Task to complete:
Which of the lines below contain the string "will", matching case exactly? Copy out each of them.

Data entries:
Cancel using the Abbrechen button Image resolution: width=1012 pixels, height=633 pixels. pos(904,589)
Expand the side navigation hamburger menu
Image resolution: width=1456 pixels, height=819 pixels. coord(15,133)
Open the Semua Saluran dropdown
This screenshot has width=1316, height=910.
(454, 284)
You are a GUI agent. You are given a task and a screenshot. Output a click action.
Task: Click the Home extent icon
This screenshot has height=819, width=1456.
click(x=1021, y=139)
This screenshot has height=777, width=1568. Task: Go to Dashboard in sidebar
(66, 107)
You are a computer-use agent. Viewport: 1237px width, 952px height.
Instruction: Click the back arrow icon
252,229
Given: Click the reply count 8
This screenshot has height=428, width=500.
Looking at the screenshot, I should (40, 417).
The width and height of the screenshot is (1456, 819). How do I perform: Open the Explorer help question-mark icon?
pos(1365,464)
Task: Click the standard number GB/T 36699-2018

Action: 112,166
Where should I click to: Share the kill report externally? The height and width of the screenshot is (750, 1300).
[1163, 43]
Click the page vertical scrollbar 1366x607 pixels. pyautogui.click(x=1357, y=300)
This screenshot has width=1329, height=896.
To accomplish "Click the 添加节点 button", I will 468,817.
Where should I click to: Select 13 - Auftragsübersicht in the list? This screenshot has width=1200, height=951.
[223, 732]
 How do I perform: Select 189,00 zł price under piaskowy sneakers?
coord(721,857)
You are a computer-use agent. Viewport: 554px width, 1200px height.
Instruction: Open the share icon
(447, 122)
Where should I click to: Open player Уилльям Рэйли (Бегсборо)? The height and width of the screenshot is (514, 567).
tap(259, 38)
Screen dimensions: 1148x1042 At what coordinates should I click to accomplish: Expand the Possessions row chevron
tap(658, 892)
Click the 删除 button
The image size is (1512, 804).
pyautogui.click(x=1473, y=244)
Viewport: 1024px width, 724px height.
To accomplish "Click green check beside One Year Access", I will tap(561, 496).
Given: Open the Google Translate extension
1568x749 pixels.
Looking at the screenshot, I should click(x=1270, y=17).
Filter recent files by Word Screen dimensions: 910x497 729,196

Result for this exercise:
To accomplish "Click the 添加节点 button", I will 468,817.
To accomplish "Click green check beside One Year Access", I will tap(561, 496).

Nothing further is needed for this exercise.